Apenas pasan las 9 cuando comienza la audiencia por la causa “Guerrieri Pascual y otros” por homicidio agravado por el concurso de dos o más personas. Están imputados Pascual Oscar Guerrieri, Jorge Alberto Fariña, Juan Daniel Amelong, Marino González, Ariel López, Juan Andrés Cabrera, Rodolfo Isach y Walter Pagano. Fotos como la de Daniel Gorosito y la de Raquel Negro cuelgan de los cuellos de la audiencia y se reflejan en el vidrio que la separa del tribunal. Tres gendarmes custodian la sala llena con diecinueve personas en el público, donde las mujeres son mayoría. Una comenta que un expolicía insultaba a querellantes y pidió que no estuviera nunca más. “Es un reverendo hijo de puta”, detalla. Hay nueve conectados por Meet y nada más dos de ellos están imputados en la causa, solamente cinco tienen la cámara encendida.

Judith Said inaugura la declaración testimonial. Tiene familiares víctimas de la última dictadura y hoy se centrará en Mario Eduardo Bordesio, el padre de su hija María. Oriunda de la ciudad de Buenos Aires, Judith se había mudado a Rosario a vivir con él cuando circulaban carteles de búsqueda para dar con su paradero. “Él no se iba a presentar”, dice. “Reivindicábamos ser militantes, aun siendo perseguidos”, declara.

################

__Consigna 1__
Según la crónica de la audiencia, ¿cuántas personas hay en el público de la sala?
__Consigna 2__
¿Puedes reescribir como lista breve el párrafo de la crónica de la audiencia que empieza «Judith Said inaugura», conservando sus datos principales?
__Consigna 3__
¿Podrías continuar la crónica de la audiencia a partir de su última oración?

__Filas almacenadas__
################

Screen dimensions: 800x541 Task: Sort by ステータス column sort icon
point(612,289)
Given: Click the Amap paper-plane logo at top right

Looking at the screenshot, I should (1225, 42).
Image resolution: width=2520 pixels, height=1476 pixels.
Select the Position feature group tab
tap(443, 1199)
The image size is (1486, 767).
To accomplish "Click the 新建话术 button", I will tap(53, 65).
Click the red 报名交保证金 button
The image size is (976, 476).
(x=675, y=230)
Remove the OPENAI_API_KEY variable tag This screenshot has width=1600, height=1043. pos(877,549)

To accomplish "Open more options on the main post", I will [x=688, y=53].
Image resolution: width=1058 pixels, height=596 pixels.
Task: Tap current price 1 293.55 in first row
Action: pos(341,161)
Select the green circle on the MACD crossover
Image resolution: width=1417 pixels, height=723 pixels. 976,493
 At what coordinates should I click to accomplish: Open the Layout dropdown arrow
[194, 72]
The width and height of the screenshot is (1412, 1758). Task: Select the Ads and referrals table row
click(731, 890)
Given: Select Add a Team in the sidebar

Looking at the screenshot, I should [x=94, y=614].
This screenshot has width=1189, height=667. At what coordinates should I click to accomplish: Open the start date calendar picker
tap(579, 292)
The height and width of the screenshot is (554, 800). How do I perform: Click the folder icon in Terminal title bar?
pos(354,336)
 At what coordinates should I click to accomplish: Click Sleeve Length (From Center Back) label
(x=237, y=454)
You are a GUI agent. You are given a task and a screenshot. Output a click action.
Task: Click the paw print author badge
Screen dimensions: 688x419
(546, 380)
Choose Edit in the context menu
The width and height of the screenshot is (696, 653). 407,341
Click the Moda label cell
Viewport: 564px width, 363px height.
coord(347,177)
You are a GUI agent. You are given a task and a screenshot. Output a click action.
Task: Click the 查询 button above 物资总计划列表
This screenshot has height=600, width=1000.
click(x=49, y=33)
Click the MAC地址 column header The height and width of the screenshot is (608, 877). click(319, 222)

################

__Respuesta escrita 1__
Diecinueve personas.

__Respuesta escrita 2__
- Judith Said abre la declaración testimonial.
- Tiene familiares víctimas de la última dictadura.
- Se centrará en Mario Eduardo Bordesio, padre de su hija María.
- Oriunda de la ciudad de Buenos Aires, se mudó a Rosario a vivir con él cuando circulaban carteles de búsqueda para dar con su paradero.
- Afirma que él no se iba a presentar y que reivindicaban ser militantes aun siendo perseguidos.

__Respuesta escrita 3__
Cuenta que María recuerda la visita donde fue a pasear con sus tíos y los militares allanaron el hogar de su padre hasta el destrozo. Judith expone con gran oratoria y aporta que hacía frío el día del allanamiento ilegal, que fue en julio de 1976. El exilio al año siguiente fue inevitable y no regresaron hasta 1984. En su calidad de testigo, Judith celebra la instancia declaratoria, aunque cuestiona: “Tardamos mucho”. Un cálido aplauso la abraza al final de su testimonio, luego de la lectura de una carta de Mario y de un pedido de militancia sin riesgo de muerte por parte de las fuerzas armadas.

¿Quién fue Mario Bordesio?

María Bordesio jura que dirá la verdad. La genealogía de víctimas directas de la dictadura en su familia abarca a su padre, sus tíos Alberto y Eduardo Said, el padre de su hermano materno y Claudia, tía política. También enuncia el secuestro con devolución de su hermano menor y el de un primo. Declara con paciencia, tiene sentido del humor. Describe a su papá como “una persona comunicativa, amistosa y solidaria”. Para ella, Mario fue un padre presente. Después de la separación con Judith, se quedó en Rosario y ellas se fueron a Buenos Aires; él era capaz de tomarse un tren por cuatro horas para verla quince minutos en un bar porteño. Lo considera un tipo sensible y valioso que perseguía con justicia el bienestar popular, que peleaba para ser más libre y para “tener más derechos y menos esclavitud”.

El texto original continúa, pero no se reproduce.